::: Information given
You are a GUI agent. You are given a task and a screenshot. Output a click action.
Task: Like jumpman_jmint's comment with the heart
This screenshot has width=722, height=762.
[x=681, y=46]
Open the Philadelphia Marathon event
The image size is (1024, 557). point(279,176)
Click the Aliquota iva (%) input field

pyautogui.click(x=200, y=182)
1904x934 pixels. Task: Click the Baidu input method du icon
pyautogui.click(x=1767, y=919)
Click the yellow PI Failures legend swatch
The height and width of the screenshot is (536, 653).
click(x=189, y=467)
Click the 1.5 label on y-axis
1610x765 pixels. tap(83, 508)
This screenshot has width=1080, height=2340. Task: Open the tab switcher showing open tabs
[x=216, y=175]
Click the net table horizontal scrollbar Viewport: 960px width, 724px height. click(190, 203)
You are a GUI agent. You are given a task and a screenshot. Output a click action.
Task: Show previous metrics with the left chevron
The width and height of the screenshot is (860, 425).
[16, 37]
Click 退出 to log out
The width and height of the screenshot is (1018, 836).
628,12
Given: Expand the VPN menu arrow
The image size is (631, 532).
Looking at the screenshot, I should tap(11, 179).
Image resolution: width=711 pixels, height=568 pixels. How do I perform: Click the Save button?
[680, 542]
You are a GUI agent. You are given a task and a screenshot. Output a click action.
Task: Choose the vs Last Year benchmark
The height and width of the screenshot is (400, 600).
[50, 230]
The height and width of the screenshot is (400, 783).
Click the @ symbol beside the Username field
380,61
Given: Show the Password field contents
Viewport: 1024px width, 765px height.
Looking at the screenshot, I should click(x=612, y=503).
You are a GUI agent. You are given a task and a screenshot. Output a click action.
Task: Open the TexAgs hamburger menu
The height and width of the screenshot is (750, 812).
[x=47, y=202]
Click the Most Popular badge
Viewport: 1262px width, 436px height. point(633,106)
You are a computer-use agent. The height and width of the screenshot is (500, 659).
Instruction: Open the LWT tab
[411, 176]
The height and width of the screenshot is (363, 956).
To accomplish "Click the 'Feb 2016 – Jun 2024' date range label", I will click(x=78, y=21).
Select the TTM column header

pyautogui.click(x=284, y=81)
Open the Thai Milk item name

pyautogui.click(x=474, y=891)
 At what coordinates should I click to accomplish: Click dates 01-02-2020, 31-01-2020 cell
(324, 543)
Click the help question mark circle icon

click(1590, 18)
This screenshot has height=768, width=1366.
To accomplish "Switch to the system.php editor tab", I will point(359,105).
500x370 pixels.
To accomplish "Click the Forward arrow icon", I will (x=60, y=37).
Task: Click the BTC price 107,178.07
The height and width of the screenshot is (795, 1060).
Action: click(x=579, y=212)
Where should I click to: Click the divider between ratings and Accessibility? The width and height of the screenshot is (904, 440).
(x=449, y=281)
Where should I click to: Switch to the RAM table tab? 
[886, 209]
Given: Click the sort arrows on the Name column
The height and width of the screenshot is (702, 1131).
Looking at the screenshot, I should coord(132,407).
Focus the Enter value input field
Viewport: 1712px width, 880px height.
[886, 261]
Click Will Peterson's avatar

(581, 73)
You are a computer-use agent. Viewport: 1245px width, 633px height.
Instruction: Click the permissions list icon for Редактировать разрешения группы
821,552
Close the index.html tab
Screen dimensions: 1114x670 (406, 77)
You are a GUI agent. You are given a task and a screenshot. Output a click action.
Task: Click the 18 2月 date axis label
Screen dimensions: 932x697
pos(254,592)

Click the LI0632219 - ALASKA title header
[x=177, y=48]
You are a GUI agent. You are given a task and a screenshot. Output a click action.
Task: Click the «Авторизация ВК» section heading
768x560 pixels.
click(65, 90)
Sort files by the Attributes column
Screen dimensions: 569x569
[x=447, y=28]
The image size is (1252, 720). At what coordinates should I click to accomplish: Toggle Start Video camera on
::::::
To do — Count lines, not occurrences. State how many lines of the entries contain the word "computer", and add nothing.

Answer section — 2